Inbuilt and custom measurements on CF and FM segments

By default, a baic set of information/measurements is given for each recognised CF/FM segment in the input audio, its start, stop and duration.

Let’s begin by making a synthetic CF-FM call which looks a lot like a horseshoe/leaf nosed bat’s call

import matplotlib.pyplot as plt
import scipy.signal as signal
from itsfm.simulate_calls import make_cffm_call
from itsfm.view_horseshoebat_call import visualise_call
from itsfm.user_interface import segment_and_measure_call

Lets now create a sound that’s got only one CF and one FM component in it. Horseshoe/leaf nosed bats emit these kinds of calls too.

fs = 44100
call_props = {'cf':(8000, 0.01),
'upfm':(8000,0.002), # not that the 'upfm' frequency starts at the CF frequency!
'downfm':(100,0.003)}

cffm_call, freq_profile = make_cffm_call(call_props, fs)
cffm_call *= signal.tukey(cffm_call.size, 0.1)

w,s = visualise_call(cffm_call, fs, fft_size=64)

Now, segment and measure using the ‘peak pecentage’ method

output = segment_and_measure_call(cffm_call, fs,
                                  segment_method = 'peak_percentage',
                                  peak_percentage=0.95,
                                  window_size=44)
segment_info, call_parts, results, _ = output

If everything went well, the output should give us one CF and one FM component. The parameters may need to be tweaked based on the sampling rate and the amount of frequency modulation in the calls. This is true especially for sounds with a ‘curvature’ in the frequency profile, because sometimes the frequency change may be gradual and then become sudden, eg in the transition between CF and FM in this example call.

Another important aspect to notice is that the window size has been set to 44 samples. This corresponds to a short window of ~0.1ms. This short window size is used to compare the relative CF and FM emphasised dB rms profiles (see ‘The peak percentage method’).

print(results)

What if we want more than just the duration of each component? There are inbuilt functions such which allow the measurement of the rms, peak-amplitude, peak frequency and terminal frequency of each segment. Let’s get the peak frequency and peak amplitude for all segments

from itsfm.measurement_functions import measure_peak_frequency, measure_peak_amplitude

added_measures = [measure_peak_amplitude, measure_peak_frequency]

output = segment_and_measure_call(cffm_call, fs,
                                  peak_percentage=0.95,
                                  window_size=44,
                                  measurements=added_measures)

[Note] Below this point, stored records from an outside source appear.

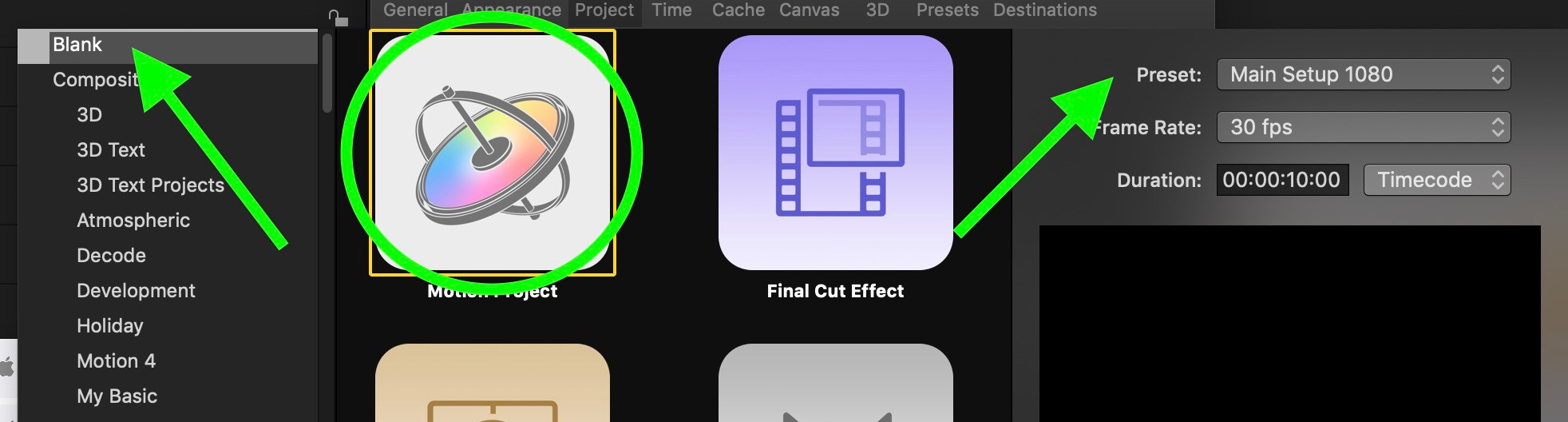This screenshot has width=1568, height=422.
Task: Click the lock icon above the sidebar
Action: click(x=339, y=18)
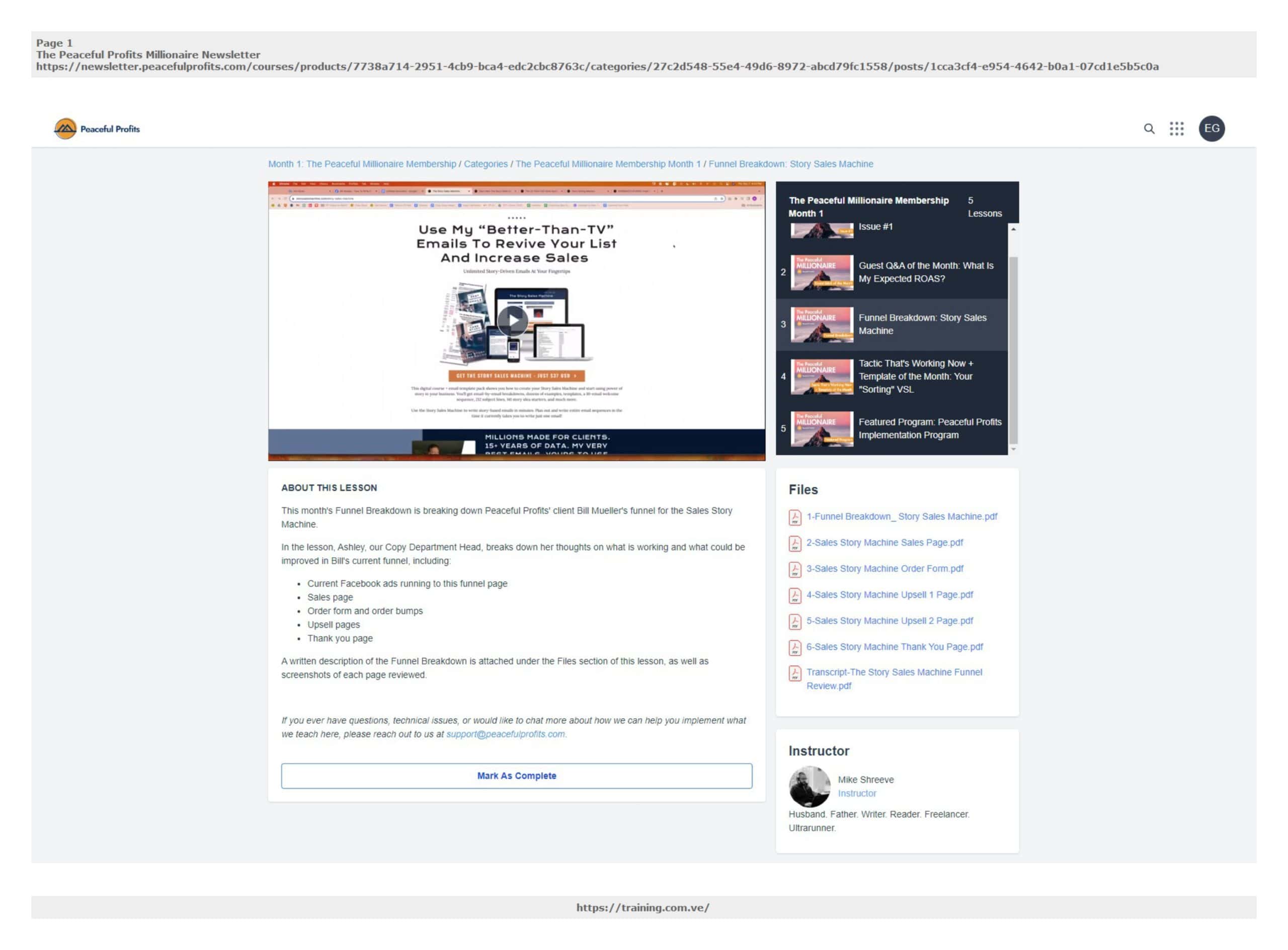Image resolution: width=1288 pixels, height=950 pixels.
Task: Play the lesson video
Action: [x=512, y=321]
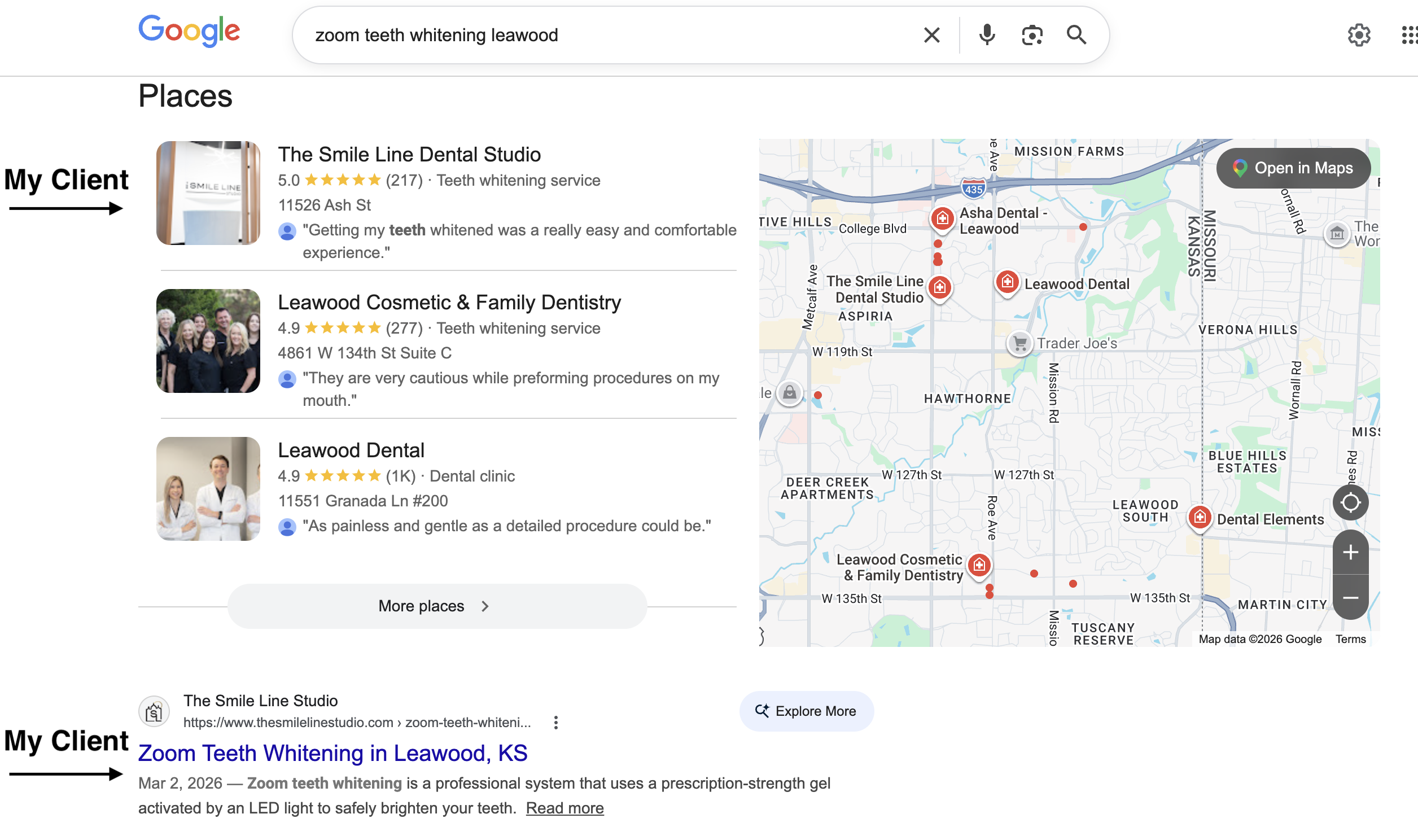Zoom in on the map

[1351, 552]
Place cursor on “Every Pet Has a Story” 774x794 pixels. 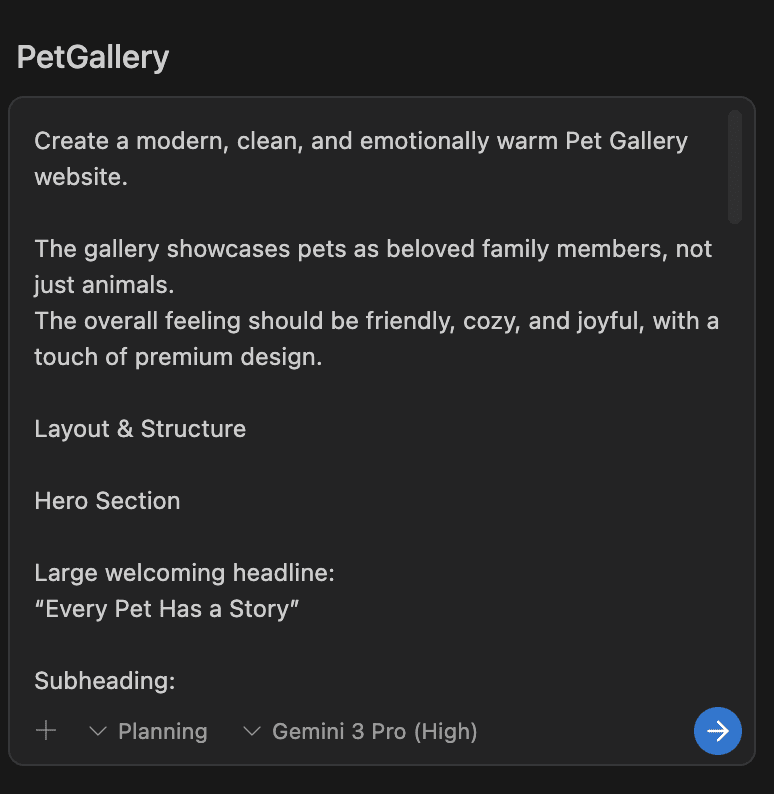[x=167, y=609]
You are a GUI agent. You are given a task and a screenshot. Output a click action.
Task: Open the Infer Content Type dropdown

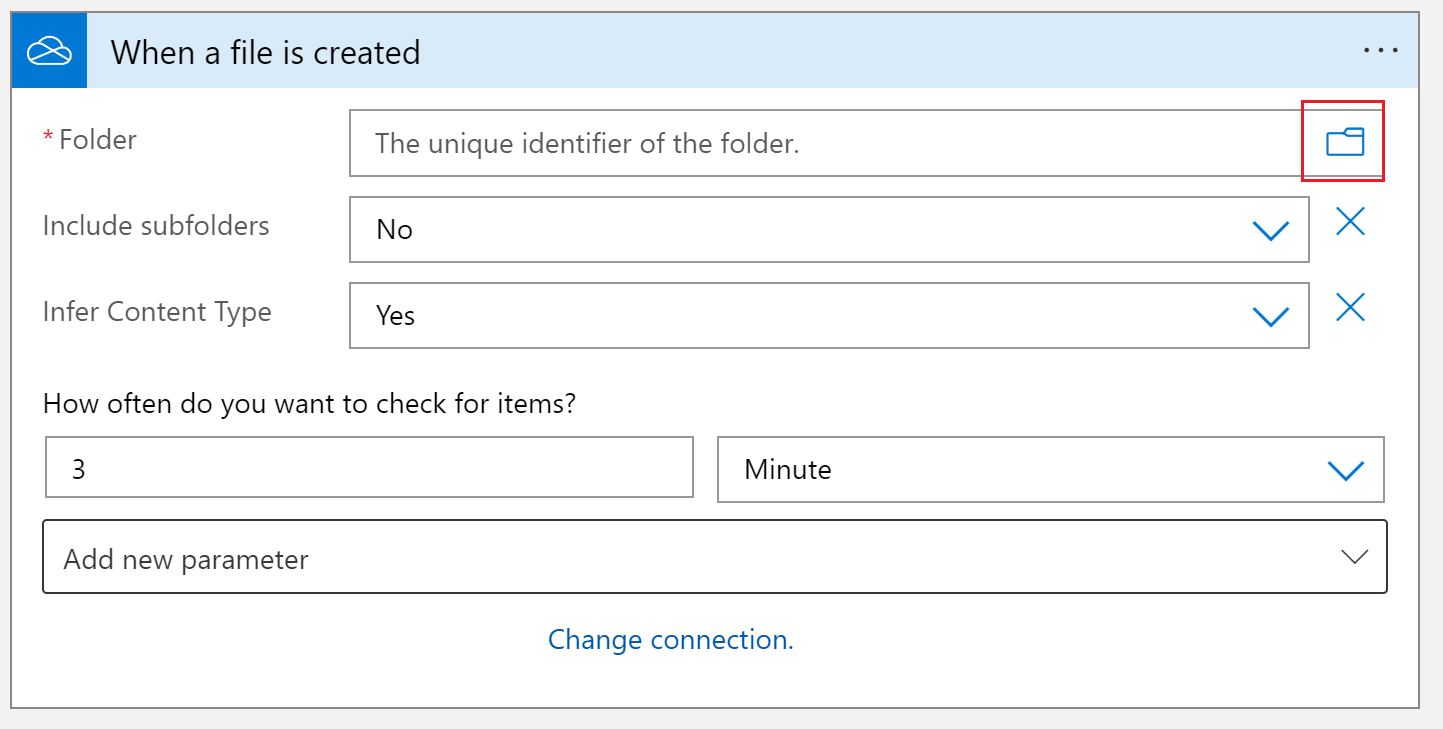click(x=828, y=315)
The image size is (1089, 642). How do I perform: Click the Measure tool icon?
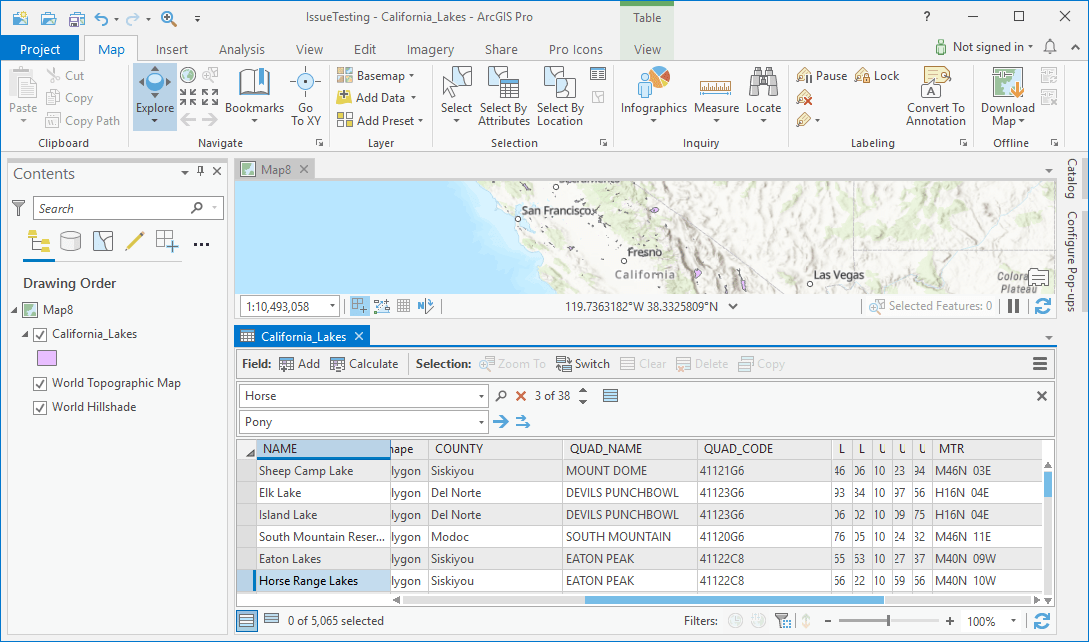716,88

segment_info, call_parts, results, _ = output

print(results)

Now, what if this is not what we’re looking for and we needed to get, say, the dB peak amplitude? This calls for a custom measurement function. Each measurement function follows a particular pattern of three inputs and one output. See the measurement_function documentation or call it through the help

from itsfm import measurement_functions as measure_funcs
help(measure_funcs)

Let’s also take a look at the source code for one of the measurement functions we just used above measure_peak_amplitude:

import inspect
print(inspect.getsource(measure_peak_amplitude))

The output needs to be a dictionary with the measurement names and values in the keys and items respectively.

So, now let’s get the dB peak value of our audio segments

import numpy as np
from itsfm.signal_processing import dB

def measure_dBpeak(audio, fs, segment, **kwargs):
    relevant_audio = audio[segment]
    dB_peak_value = dB(np.max(np.abs(relevant_audio)))
    return {'dB_peak': dB_peak_value}


output = segment_and_measure_call(cffm_call, fs,
                                  peak_percentage=0.95,
                                  window_size=44,
                                  measurements=[measure_dBpeak])

segment_info, call_parts, results, _ = output

print(results)

So, looking at the dB peak value tells us that both CF and FM components are pretty strong, and of comparable levels. Both are close to 0 dB (re 1), which means they’re pretty close to the maximum signal value.

Just like the measure_dBpeak, we can chain a series of inbuilt or custom measurement functions in a list - and the outputs will all appear as a wide-formate Pandas DataFrame.